» **CHALLENGES**:
1 - Output the passage of the Commons debate from "Lords Amendment: In" up to and including "33 are drafting.", copied word for word.
2 - In the Commons debate, which member does Mr. Hale say raised the point about "practicable" before?
3 - List every member who speaks in the Commons debate, as named in the headings above each speech.

» **EXCERPTED PASSAGE**:

# # # # # # #

HC Deb 15 July 1948 vol 453 cc1583-9

Lords Amendment: In page 33, line 5, to leave out "practicable," and to insert "available."

Mr. Younger

I beg to move, "That this House doth agree with Lords in the said Amendment."

This and the other Amendments to page 33 are drafting.

12.45 a.m.

Mr. Hale

The hon. and learned Member for Daventry (Mr. Manningham-Buller) put this point before, and I apologise for my failure in not supporting him on that occasion. The first Amendment is to alter "practicable" to "available." I should like to find out precisely what that means. The use of the word "practicable" is this, and it is a very important word, that where, for instance, a man is before the court and the next court is in two days' time, if the defending solicitor thinks it is not reasonably practicable to prepare the defence before then, the case is taken at the following court. The alteration to "available" means that it has to be the next court, whether convenient or not, whether there has been time to prepare a defence or not. The point is rather an important and practical one.

Mr. Manningham-Buller

I am obliged to the hon. Gentleman for supporting me in the inquiry I made about the effect of altering the word "practicable" to "available." "Practicable," I am sure, is the word which is normally used in statutes in regard to appeals—appeal "to the next practicable court." I refreshed my memory at an earlier stage today. The reason for the change had not occurred to me, but the hon. Member for Oldham has put his finger on it. He is right; it is a very important point in the administration of justice. People do not want to delay trials, but often an assize or quarter sessions start on a heavy case and immediately afterwards commit it to the next court available. It may well be that those defending want more time to get more information to put before the court to enable justice to be done. I am sure we passed too speedily from the other Amendment in view of the Under-Secretary's reply. He was not able to throw much light on this problem, but that should not deter us from putting the matter right.

# # # # # # #

» **DATA LINES**:
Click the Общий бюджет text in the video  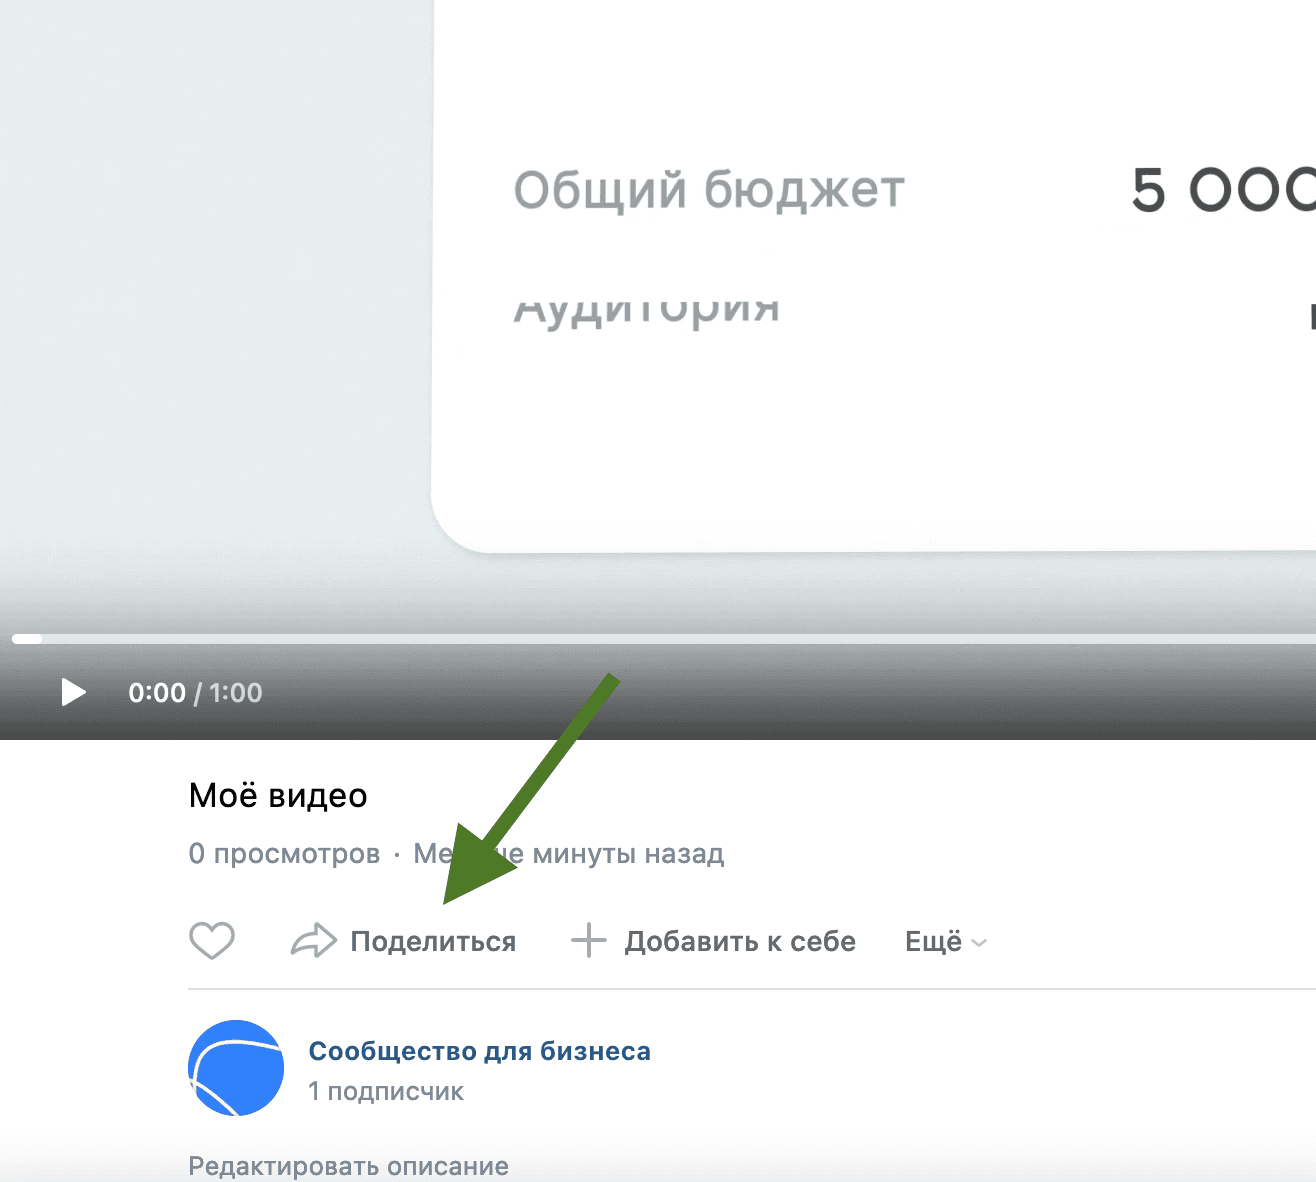[708, 190]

# # # # # # #

» **EXPECTED OUTPUTS**:
1 -
Lords Amendment: In page 33, line 5, to leave out "practicable," and to insert "available."

Mr. Younger

I beg to move, "That this House doth agree with Lords in the said Amendment."

This and the other Amendments to page 33 are drafting.

2 - The hon. and learned Member for Daventry, Mr. Manningham-Buller.

3 -
Mr. Younger
Mr. Hale
Mr. Manningham-Buller